Essential metrics to track
Running a subscription business requires tracking the right metrics:
MRR (Monthly Recurring Revenue)
Your monthly recurring revenue. The #1 metric. Break it down into: new MRR (acquisitions), expansion MRR (upgrades), churn MRR (losses).
Churn rate
Percentage of subscribers lost per month. The B2B SaaS benchmark is about 3.5% annual (2.6% voluntary + 0.8% involuntary). For B2C subscriptions, aim below 5% monthly.
LTV (Lifetime Value)
Average revenue generated by a subscriber over their lifetime. LTV = ARPA / churn rate. If your ARPA is €50 and your churn is 5%, your LTV is €1,000.
CAC (Customer Acquisition Cost)
Cost of acquiring a new subscriber. The golden rule: LTV > 3x CAC. If your LTV is €1,000, don't spend more than €333 to acquire a customer.

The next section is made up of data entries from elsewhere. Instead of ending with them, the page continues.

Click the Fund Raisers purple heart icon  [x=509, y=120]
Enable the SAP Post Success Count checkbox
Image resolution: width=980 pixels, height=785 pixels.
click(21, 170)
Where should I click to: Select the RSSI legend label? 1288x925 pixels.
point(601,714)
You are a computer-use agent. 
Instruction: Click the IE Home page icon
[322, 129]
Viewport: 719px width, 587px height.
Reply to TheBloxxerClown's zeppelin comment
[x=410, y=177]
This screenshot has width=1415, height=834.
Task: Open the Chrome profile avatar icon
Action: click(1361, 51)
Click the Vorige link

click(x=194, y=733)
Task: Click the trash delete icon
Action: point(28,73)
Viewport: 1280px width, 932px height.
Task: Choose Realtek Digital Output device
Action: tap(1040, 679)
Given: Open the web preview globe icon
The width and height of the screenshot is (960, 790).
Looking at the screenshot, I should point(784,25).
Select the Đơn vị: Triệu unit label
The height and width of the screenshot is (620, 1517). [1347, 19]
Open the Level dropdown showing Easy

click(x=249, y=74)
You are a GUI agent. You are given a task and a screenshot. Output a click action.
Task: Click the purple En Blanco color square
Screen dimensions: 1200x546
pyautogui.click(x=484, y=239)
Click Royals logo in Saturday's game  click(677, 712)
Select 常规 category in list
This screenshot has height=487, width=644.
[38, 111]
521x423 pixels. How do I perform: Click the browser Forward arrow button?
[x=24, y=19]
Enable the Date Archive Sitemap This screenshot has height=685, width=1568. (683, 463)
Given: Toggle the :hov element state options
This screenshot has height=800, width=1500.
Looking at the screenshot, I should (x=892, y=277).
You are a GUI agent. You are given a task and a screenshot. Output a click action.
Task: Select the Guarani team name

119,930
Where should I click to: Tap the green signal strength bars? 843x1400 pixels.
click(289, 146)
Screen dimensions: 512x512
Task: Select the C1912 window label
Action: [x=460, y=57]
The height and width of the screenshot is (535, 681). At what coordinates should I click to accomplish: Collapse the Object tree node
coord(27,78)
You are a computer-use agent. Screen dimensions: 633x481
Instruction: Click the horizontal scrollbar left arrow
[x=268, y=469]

Net Revenue Retention (NRR)
If above 100%, your existing base generates more revenue than it loses — a sign of a healthy model.
Tools for managing your subscriptions
You don't need a complex tech stack to sell subscriptions. Here are the main options:
All-in-one solutions (recommended for independents)
PayFacile lets you create subscription products, generate checkout pages, manage customers and track metrics — without code. The platform relies on Stripe for card payments and GoCardless for SEPA Direct Debit.
Specialised billing tools
Stripe Billing, Chargebee, Recurly — for businesses needing advanced customisation but willing to invest in development.
E-commerce plugins
WooCommerce Subscriptions, Shopify — for existing e-commerce stores adding recurring billing. Compare: PayFacile vs Systeme.io.
The choosing criterion: which solution lets you launch fastest, with the least technical friction, while accepting both card AND SEPA?
Launch your first subscription: checklist
- Define your offer: what does the subscriber receive each month? Content, access, service, product?
- Set your pricing: start with 2 tiers (essential + premium). Add a free tier if you need acquisition volume
- Choose your payment methods: card + SEPA to minimise involuntary churn. See our online payments guide
- Create your checkout page: logo, clear description, trust badges. See creating a professional payment page
- Configure dunning: automatic retry + follow-up email for payment failures
- Launch small: start with your existing audience (newsletter, social media, current clients)
- Measure and iterate: track MRR, churn, LTV. Adjust pricing and offer based on data
With PayFacile, steps 3-5 take less than 30 minutes. The hardest part isn't the technology — it's defining an offer your customers want to pay for month after month.